(Stored records)
◇ ◇ ◇ ◇

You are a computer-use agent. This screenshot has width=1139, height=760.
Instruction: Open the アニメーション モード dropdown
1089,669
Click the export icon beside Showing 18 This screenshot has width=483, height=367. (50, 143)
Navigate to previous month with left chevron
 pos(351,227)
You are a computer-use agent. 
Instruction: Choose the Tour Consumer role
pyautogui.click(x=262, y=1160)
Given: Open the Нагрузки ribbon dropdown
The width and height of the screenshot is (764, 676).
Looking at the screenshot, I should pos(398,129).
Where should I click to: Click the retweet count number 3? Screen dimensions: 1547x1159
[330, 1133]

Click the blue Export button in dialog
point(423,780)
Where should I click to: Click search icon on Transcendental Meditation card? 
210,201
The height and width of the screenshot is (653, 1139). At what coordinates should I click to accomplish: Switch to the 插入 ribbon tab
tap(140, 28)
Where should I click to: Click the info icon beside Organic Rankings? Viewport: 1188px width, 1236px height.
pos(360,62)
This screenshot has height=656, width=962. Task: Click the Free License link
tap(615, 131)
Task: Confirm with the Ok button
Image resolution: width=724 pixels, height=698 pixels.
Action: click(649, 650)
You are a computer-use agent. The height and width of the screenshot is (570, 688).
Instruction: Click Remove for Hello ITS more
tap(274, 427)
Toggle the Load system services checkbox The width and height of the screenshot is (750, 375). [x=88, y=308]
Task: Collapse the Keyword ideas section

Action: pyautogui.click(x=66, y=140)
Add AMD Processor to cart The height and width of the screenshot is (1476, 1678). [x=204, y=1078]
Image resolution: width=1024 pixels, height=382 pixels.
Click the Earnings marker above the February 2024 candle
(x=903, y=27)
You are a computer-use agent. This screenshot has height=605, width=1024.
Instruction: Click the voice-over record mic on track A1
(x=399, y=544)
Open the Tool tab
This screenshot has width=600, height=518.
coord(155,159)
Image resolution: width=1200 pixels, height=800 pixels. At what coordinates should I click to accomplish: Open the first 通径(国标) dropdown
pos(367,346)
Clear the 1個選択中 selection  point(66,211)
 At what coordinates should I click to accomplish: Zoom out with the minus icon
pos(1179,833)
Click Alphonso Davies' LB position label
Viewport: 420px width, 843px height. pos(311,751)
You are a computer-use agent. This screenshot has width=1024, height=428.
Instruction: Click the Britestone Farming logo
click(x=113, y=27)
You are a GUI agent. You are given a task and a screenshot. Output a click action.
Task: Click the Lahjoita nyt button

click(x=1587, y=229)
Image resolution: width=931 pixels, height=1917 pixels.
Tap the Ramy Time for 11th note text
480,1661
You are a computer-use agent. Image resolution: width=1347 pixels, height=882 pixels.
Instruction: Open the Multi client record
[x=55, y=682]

◇ ◇ ◇ ◇

Look back at the entries above and repeat, unchanged, every line from the line holding "Given: Open the Нагрузки ribbon dropdown" through the line holding "You are a computer-use agent. The".

Given: Open the Нагрузки ribbon dropdown
The width and height of the screenshot is (764, 676).
Looking at the screenshot, I should pos(398,129).
Where should I click to: Click the retweet count number 3? Screen dimensions: 1547x1159
[330, 1133]

Click the blue Export button in dialog
point(423,780)
Where should I click to: Click search icon on Transcendental Meditation card? 
210,201
The height and width of the screenshot is (653, 1139). At what coordinates should I click to accomplish: Switch to the 插入 ribbon tab
tap(140, 28)
Where should I click to: Click the info icon beside Organic Rankings? Viewport: 1188px width, 1236px height.
pos(360,62)
This screenshot has height=656, width=962. Task: Click the Free License link
tap(615, 131)
Task: Confirm with the Ok button
Image resolution: width=724 pixels, height=698 pixels.
Action: click(649, 650)
You are a computer-use agent. The height and width of the screenshot is (570, 688).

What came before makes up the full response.